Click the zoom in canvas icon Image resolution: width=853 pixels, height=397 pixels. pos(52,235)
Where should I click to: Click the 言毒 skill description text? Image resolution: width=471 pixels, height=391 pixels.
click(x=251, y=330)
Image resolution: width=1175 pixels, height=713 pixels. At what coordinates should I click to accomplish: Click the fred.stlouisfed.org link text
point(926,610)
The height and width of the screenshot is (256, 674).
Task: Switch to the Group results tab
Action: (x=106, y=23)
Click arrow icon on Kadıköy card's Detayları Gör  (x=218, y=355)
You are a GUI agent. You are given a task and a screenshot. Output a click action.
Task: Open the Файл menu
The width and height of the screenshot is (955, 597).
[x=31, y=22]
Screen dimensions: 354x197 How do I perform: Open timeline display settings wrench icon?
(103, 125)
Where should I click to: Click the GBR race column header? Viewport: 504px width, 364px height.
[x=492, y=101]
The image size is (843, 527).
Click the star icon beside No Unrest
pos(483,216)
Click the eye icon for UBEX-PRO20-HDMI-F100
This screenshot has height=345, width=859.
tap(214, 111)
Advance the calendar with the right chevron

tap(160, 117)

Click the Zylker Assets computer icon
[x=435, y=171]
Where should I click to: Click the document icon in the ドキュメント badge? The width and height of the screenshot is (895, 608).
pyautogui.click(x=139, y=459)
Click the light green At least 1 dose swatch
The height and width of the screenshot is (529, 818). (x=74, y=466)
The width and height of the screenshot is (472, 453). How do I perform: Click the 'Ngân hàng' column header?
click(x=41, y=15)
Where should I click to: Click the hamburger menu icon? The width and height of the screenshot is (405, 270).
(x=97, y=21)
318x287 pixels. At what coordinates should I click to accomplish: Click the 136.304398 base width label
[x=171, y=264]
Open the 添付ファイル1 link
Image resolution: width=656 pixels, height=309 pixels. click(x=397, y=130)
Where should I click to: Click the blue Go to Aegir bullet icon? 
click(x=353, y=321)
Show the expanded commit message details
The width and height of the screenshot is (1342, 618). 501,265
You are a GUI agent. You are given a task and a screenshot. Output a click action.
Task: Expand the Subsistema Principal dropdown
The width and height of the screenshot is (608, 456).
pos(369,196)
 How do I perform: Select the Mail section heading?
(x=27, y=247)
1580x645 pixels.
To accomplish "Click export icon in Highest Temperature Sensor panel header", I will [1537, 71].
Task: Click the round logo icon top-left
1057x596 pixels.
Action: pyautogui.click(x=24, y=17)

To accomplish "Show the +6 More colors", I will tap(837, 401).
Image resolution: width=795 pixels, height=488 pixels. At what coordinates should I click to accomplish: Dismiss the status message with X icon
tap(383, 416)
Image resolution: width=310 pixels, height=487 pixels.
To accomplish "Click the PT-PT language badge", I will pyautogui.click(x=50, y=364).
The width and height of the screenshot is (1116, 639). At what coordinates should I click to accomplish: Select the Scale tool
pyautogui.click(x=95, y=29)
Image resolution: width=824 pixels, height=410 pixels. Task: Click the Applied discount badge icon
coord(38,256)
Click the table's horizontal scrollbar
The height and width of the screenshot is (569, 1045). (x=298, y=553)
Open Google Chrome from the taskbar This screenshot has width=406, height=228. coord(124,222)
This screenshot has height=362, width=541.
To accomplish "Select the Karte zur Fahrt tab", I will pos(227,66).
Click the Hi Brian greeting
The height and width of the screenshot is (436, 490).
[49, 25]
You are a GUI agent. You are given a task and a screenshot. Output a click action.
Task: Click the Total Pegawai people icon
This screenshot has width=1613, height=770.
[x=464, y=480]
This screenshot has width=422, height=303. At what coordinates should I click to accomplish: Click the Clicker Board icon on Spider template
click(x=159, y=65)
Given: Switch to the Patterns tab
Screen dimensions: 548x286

◇ ◇ ◇ ◇

→ EXERCISE INSTRUCTIONS
From beginning to end, the data must be duplicated exactly.

→ OUTPUT OF THE TASK
Click the zoom in canvas icon Image resolution: width=853 pixels, height=397 pixels. pos(52,235)
Where should I click to: Click the 言毒 skill description text? Image resolution: width=471 pixels, height=391 pixels.
click(x=251, y=330)
Image resolution: width=1175 pixels, height=713 pixels. At what coordinates should I click to accomplish: Click the fred.stlouisfed.org link text
point(926,610)
The height and width of the screenshot is (256, 674).
Task: Switch to the Group results tab
Action: (x=106, y=23)
Click arrow icon on Kadıköy card's Detayları Gör  (x=218, y=355)
You are a GUI agent. You are given a task and a screenshot. Output a click action.
Task: Open the Файл menu
The width and height of the screenshot is (955, 597).
[x=31, y=22]
Screen dimensions: 354x197 How do I perform: Open timeline display settings wrench icon?
(103, 125)
Where should I click to: Click the GBR race column header? Viewport: 504px width, 364px height.
[x=492, y=101]
The image size is (843, 527).
Click the star icon beside No Unrest
pos(483,216)
Click the eye icon for UBEX-PRO20-HDMI-F100
This screenshot has height=345, width=859.
tap(214, 111)
Advance the calendar with the right chevron

tap(160, 117)

Click the Zylker Assets computer icon
[x=435, y=171]
Where should I click to: Click the document icon in the ドキュメント badge? The width and height of the screenshot is (895, 608).
pyautogui.click(x=139, y=459)
Click the light green At least 1 dose swatch
The height and width of the screenshot is (529, 818). (x=74, y=466)
The width and height of the screenshot is (472, 453). How do I perform: Click the 'Ngân hàng' column header?
click(x=41, y=15)
Where should I click to: Click the hamburger menu icon? The width and height of the screenshot is (405, 270).
(x=97, y=21)
318x287 pixels. At what coordinates should I click to accomplish: Click the 136.304398 base width label
[x=171, y=264]
Open the 添付ファイル1 link
Image resolution: width=656 pixels, height=309 pixels. click(x=397, y=130)
Where should I click to: Click the blue Go to Aegir bullet icon? 
click(x=353, y=321)
Show the expanded commit message details
The width and height of the screenshot is (1342, 618). 501,265
You are a GUI agent. You are given a task and a screenshot. Output a click action.
Task: Expand the Subsistema Principal dropdown
The width and height of the screenshot is (608, 456).
pos(369,196)
 How do I perform: Select the Mail section heading?
(x=27, y=247)
1580x645 pixels.
To accomplish "Click export icon in Highest Temperature Sensor panel header", I will [1537, 71].
Task: Click the round logo icon top-left
1057x596 pixels.
Action: pyautogui.click(x=24, y=17)

To accomplish "Show the +6 More colors", I will tap(837, 401).
Image resolution: width=795 pixels, height=488 pixels. At what coordinates should I click to accomplish: Dismiss the status message with X icon
tap(383, 416)
Image resolution: width=310 pixels, height=487 pixels.
To accomplish "Click the PT-PT language badge", I will pyautogui.click(x=50, y=364).
The width and height of the screenshot is (1116, 639). At what coordinates should I click to accomplish: Select the Scale tool
pyautogui.click(x=95, y=29)
Image resolution: width=824 pixels, height=410 pixels. Task: Click the Applied discount badge icon
coord(38,256)
Click the table's horizontal scrollbar
The height and width of the screenshot is (569, 1045). (x=298, y=553)
Open Google Chrome from the taskbar This screenshot has width=406, height=228. coord(124,222)
This screenshot has height=362, width=541.
To accomplish "Select the Karte zur Fahrt tab", I will pos(227,66).
Click the Hi Brian greeting
The height and width of the screenshot is (436, 490).
[49, 25]
You are a GUI agent. You are given a task and a screenshot. Output a click action.
Task: Click the Total Pegawai people icon
This screenshot has width=1613, height=770.
[x=464, y=480]
This screenshot has width=422, height=303. At what coordinates should I click to accomplish: Click the Clicker Board icon on Spider template
click(x=159, y=65)
Given: Switch to the Patterns tab
Screen dimensions: 548x286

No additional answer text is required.